Dirleton Castle

Opening Times

Due to access restrictions in place as a precautionary measure while we undertake high level masonry inspections, there is currently no visitor access to the castle or doocot.  The gardens are fully open.

Summer: 1 April – 30 September 9.30 – 5.30
Winter: 1 October – 31 March, 10 – 4

Please refer to the Historic Environment Scotland website for prices and other admission and booking details.

https://www.historicenvironment.scot/visit-a-place/places/dirleton-castle/prices-and-opening-times/

DVA members free.


Dirleton Castle and Gardens are situated in the heart of Dirleton, separated from the Village Green by an impressive wall which encloses the castle, beautiful walled gardens and a bowling green.  Dirleton Bowling club has its base at the side of the castle : Dirleton Bowling Club

The castle was built in the 13th Century and for the first 400 years of its life served as the residence of three noble families, the de Vauxes, Haliburtons and Ruthvens. The subsequent downfall of the Ruthvens saw the castle abandoned and the siege by Oliver Cromwell’s soldiers in 1650 rendered the castle almost derelict. When the Nisbets purchased the castle in the 1660s and built the Archerfield Mansion House nearby, the graceful ruins became a major feature of their estate. The family finally handed the castle into state care in 1923 and the ruins and gardens are now maintained by Historic Scotland.

Today, the castle is a delightful place to visit by adults and children alike, who can enjoy scrambling up and down the de Vaux towers, peering into the grim prison pit and cavernous storage vaults and hiding inside the Ruthven dovecot, one of the best preserved pigeon houses in Scotland, housing over 1000 nesting boxes.

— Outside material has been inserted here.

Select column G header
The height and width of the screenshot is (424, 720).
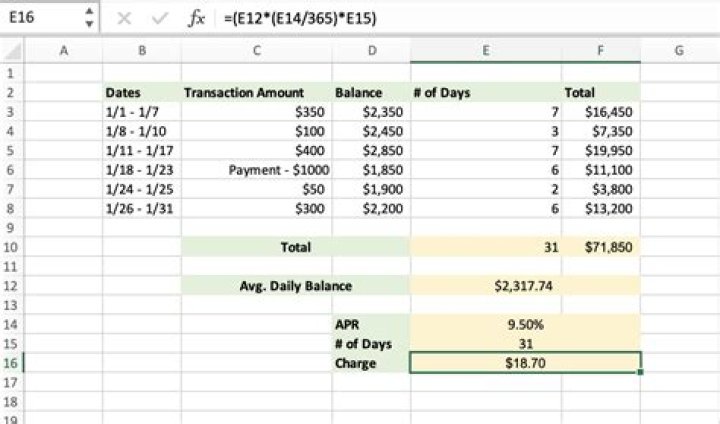[677, 51]
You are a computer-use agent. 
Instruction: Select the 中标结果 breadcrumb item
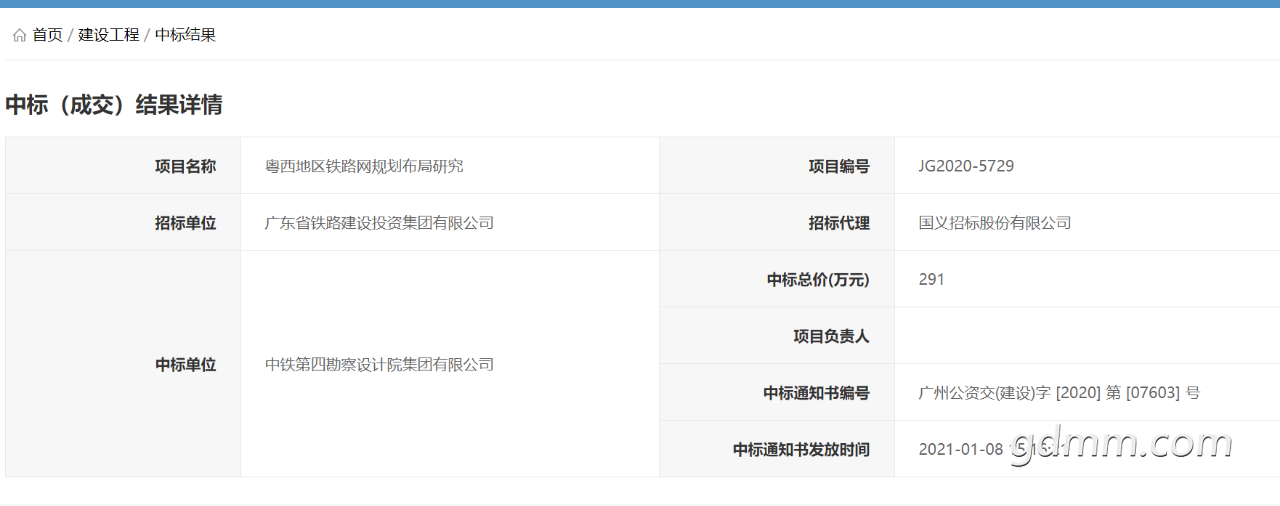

The gardens of today date from the late 19th and early 20th Centuries. The formal Victorian West Garden was faithfully reconstructed in 1993 and the beautiful North Garden, the first herbaceous border the visitor sees on entering the Castle grounds, dates from the Arts and Crafts movement of the 1920s. At 705 feet long (215 metres) it is the world’s longest herbaceous border.